The skeptical cardiologist has been trying to update a post from 2014 entitled “Dealing With the Cardiovascular Cards You’ve Been Dealt” but keeps getting distracted by various things musical.
I usually work on posts in my combo office/music studio while listening to music. Not infrequently, a song will play that compels me to wander over to my Yamaha CP-4 digital grand piano and play along.
Other distractions emerge from the computer as I use its keyboard to learn more details about a song or musical artists or search for piano transcriptions and guitar tabs.
Lately, I’ve realized that I can watch absolutely brilliant pianists playing live. This is obviously not a new thing but I’ve only just become aware that I can watch someone like Valentina Lisitsa playing the third movement of Beethoven’s “Moonlight” Sonata.
I had never heard of Lisitsa before I stumbled across this video. She is mesmerizing. Her long, arachnodactylic fingers dance wildly and she seems to be caressing rather than playing the keys. This particular video was posted in 2010 and has been viewed more than fifty million times.
Shelter In Place: Solo Piano Live
A post on my NextDoor app alerted me that jazz pianist Peter Martin has been live-streaming every Friday evening an hour of his excellent solo piano since the pandemic began.
I was unfamiliar with Martin but he apparently lives near me in University City and according to his website:
Peter Martin is an acclaimed jazz pianist, educator, and founder of Open Studio. Peter has performed and recorded on six continents with Wynton Marsalis, Dianne Reeves, Betty Carter, Christian McBride, Joshua Redman as well as his own ensembles. He has recorded over 400 lessons, pioneering the field of online jazz education and was recently featured in theNew York Times for his ground breaking work.
I’ve been dabbling in jazz piano for the last 20 years and that New York Times article really has me considering taking one of his courses. Perhaps this one
If I take that course, however, I probably won’t have time to finish updating my post on the cardiovascular cards.
Organs that don’t pump blood
Last weekend I was planning on updating my posts on “Why I Recommend the Mediterranean diet” and became distracted by this video of the Beatles playing live in 1965.
The second song The Beatles play is “I’m Down”: Lennon moves to play keyboard on a Vox Continental which I have primarily associated with Ray Manzarek and The Doors.
At 4:28 of the recording, he launches into a frenzied Jerry Lee Lewis type solo complete with elbow glissandos.
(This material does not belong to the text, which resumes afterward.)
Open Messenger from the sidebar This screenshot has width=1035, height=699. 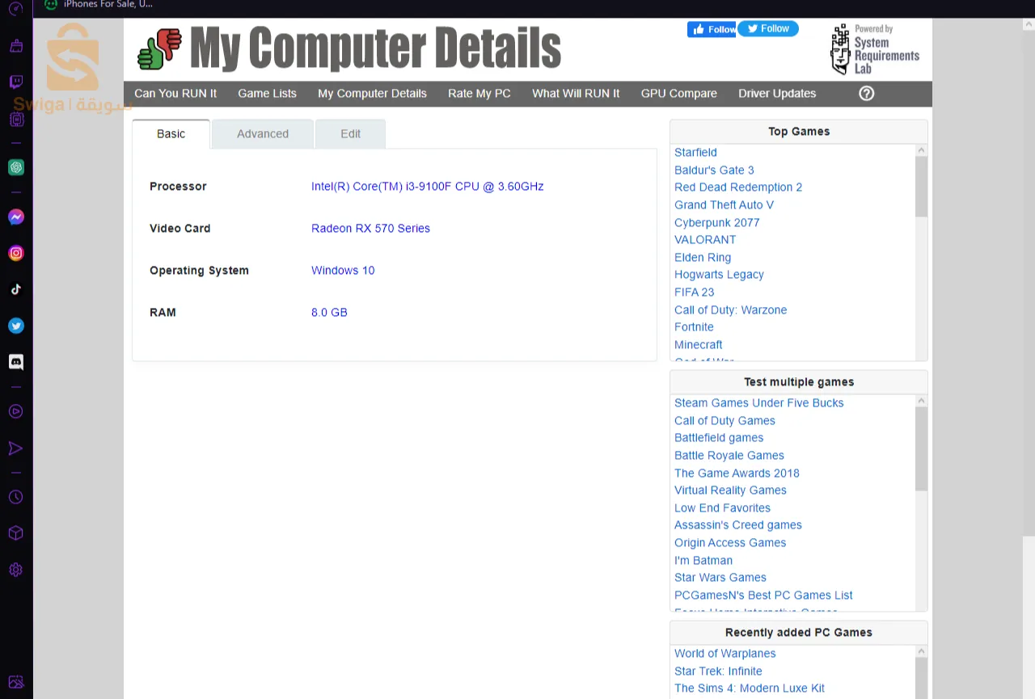coord(16,217)
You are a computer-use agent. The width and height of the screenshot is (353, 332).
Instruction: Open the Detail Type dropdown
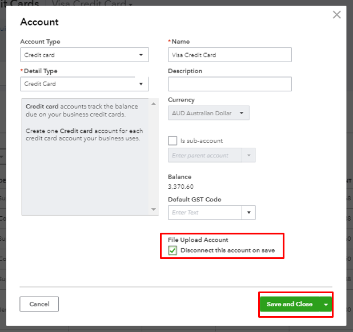click(85, 84)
I had only considered Lennon a guitarist and harmonica player prior to viewing this but he does a decent job accompanying McCarney’s Little Richard vocal efforts.
The levels of keyboard distraction can very quickly mount. Perhaps you’d like to learn more about how Jerry Lee Lewis played his left-hand boogie-woogie riffs (a loose wrist is absolutely essential!) or his signature right-hand glissandos (be sure to use your fingernail and not your cuticle to avoid injury?) Perhaps you’d like to learn more about glissandos? I know I would.
The update on the Mediterranean diet has not happened. Actually, after spending several hours reviewing all the recent literature I found very little to add to my 2014 article.
I do have some worthwhile updates to the Cardiovascular Cards article which I hope to get to right after I perfect my elbow Lee Lewis glissando.